* _Aufgaben_
[1] Fassen Sie den Text über Photoelektrokatalyse in zwei Sätzen zusammen.
[2] Schreiben Sie den Text über Photoelektrokatalyse im Anschluss an seinen letzten Satz weiter.

* _Textabschnitt_
▬▬▬▬▬▬▬▬▬▬

Dr. Katharina Brinkert erklärt, wie ihre Forschung nicht nur neue Perspektiven für die Raumfahrt eröffnen könnte, sondern auch vielversprechende Wege für eine effizientere Energiegewinnung auf der Erde bereithält

Forschung / Weltraum

Raumfahrtmissionen sehen sich einigen bedeutenden Herausforderungen gegenüber. Dazu gehört auch die nachhaltige Erzeugung von Sauerstoff und anderen Chemikalien in einer Umgebung, die unseren irdischen Bedingungen diametral entgegengesetzt ist. In diesem Kontext erforschen Dr. Katharina Brinkert und ihr Team neue Lösungsansätze: Im Fokus ihrer Arbeit steht die Photoelektrokatalyse – ein elektrochemischer Prozess, der die Beschleunigung und Steuerung chemischer Reaktionen direkt mittels Sonnenlicht ermöglicht. Ihre Forschung könnte nicht nur eine Optimierung der Lebensbedingungen von Astronaut:innen im Weltraum, sondern auch die Beantwortung grundlegender Fragen zur effizienten Sonnenenergienutzung auf der Erde ermöglichen.

Wie genau funktioniert die Photoelektrokatalyse?

Die Photoelektrokatalyse ist ein Prozess, der die Prinzipien der natürlichen Photosynthese nachahmt. Sie vereint Grundsätze der Photochemie und -physik sowie der Elektrokatalyse. Im Wesentlichen verwenden wir Halbleiter, wie sie auch in Bildschirmen zum Einsatz kommen, als künstliche Lichtabsorber, ähnlich wie Pflanzen Chlorophyll nutzen. Diese Halbleiter sind mit Elektrokatalysatoren versehen, die bestimmte Reaktionen katalysieren können. Abhängig von der Art der Ladung, die durch die Lichtabsorption freigesetzt und auf den Elektrokatalysator übertragen wird (Elektronen oder Löcher), können Reduktions- oder Oxidationsreaktionen durchgeführt werden. Wenn Protonen reduziert werden, können wir zum Beispiel Wasserstoff erzeugen, während bei der Oxidation von Wasser Sauerstoff produziert wird.

▬▬▬▬▬▬▬▬▬▬

* _Daten_
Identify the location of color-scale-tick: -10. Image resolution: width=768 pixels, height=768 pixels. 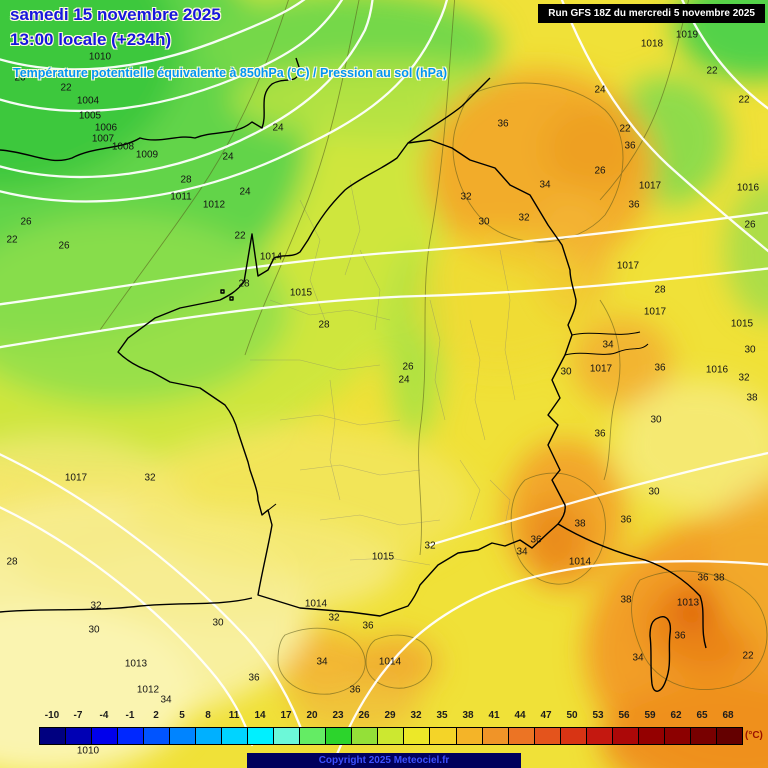
(52, 716).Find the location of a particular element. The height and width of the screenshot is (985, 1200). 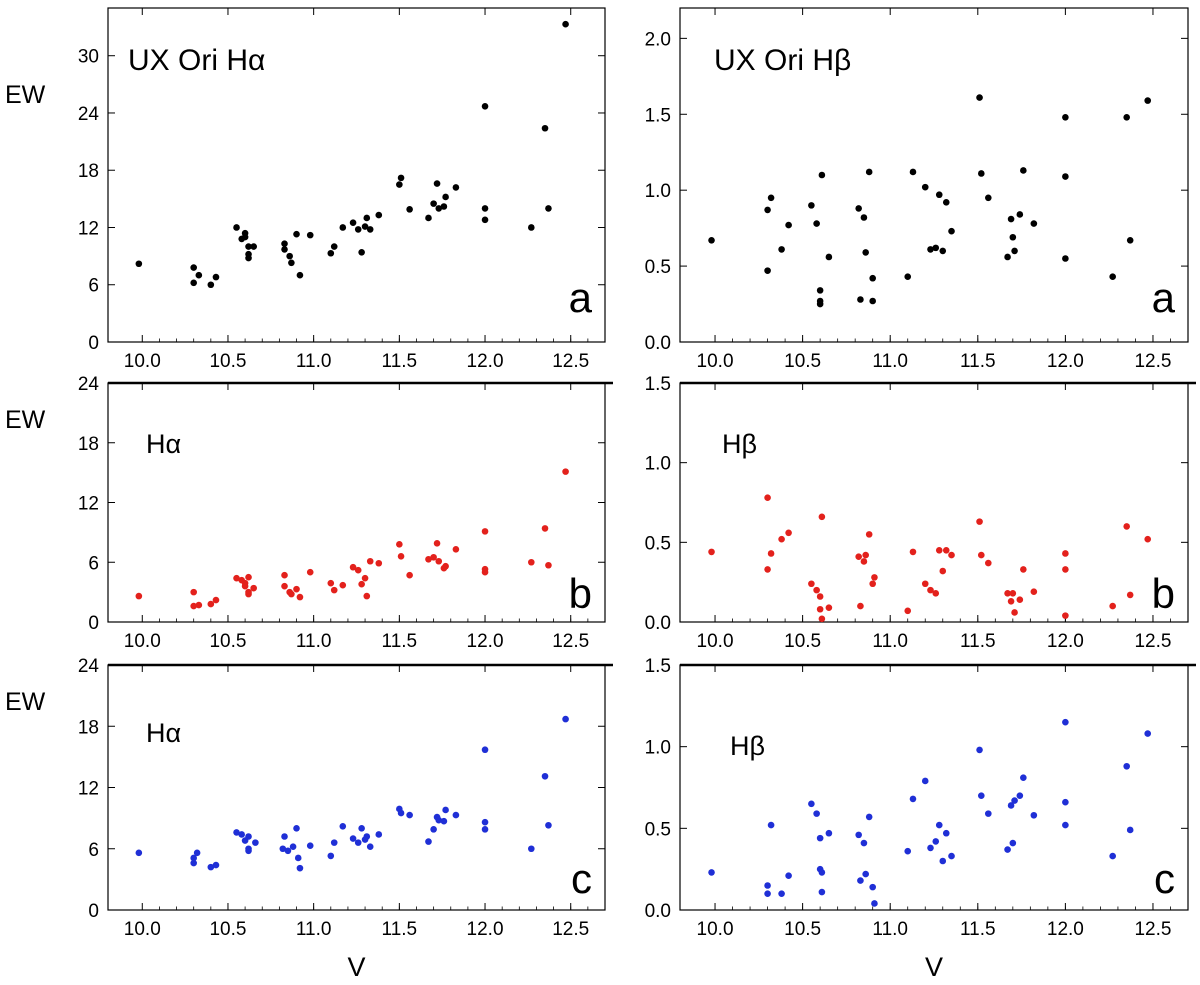

y-tick-label: 30 is located at coordinates (88, 58).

▬▬▬▬▬▬▬▬▬▬

* _Lösungen_
[1] Dr. Katharina Brinkert und ihr Team erforschen die Photoelektrokatalyse, einen elektrochemischen Prozess, der chemische Reaktionen direkt mittels Sonnenlicht beschleunigt und steuert, als Lösungsansatz für die nachhaltige Erzeugung von Sauerstoff und anderen Chemikalien in der Raumfahrt und für eine effizientere Sonnenenergienutzung auf der Erde. Dabei dienen mit Elektrokatalysatoren versehene Halbleiter als künstliche Lichtabsorber, sodass je nach übertragener Ladung Reduktionsreaktionen wie die Erzeugung von Wasserstoff aus Protonen oder Oxidationsreaktionen wie die Erzeugung von Sauerstoff aus Wasser ablaufen können.

[2]
Man könnte also sagen, dass Sie sich damit beschäftigen, wie die künstliche Photosynthese auf anderen Planeten funktionieren kann?

Genau. Wir vertiefen unser Verständnis der künstlichen Photosynthese, indem wir die Prinzipien der natürlichen Photosynthese nachahmen – ein Ansatz, der als Biomimetik bekannt ist. Unsere Forschung an der künstlichen Photosynthese konzentriert sich darauf, genau die Prozesse in der Pflanze nachzuahmen und zu verstehen, welche für die Produktion von Sauerstoff und anderen energiereichen Verbindungen wie beispielsweise Wasserstoff wichtig sind. Langfristig haben wir das Ziel, sie mit Hilfe von Sonnenlicht im Weltraum zu erzeugen.

Und warum nutzten Sie dafür keine natürliche Photosynthese?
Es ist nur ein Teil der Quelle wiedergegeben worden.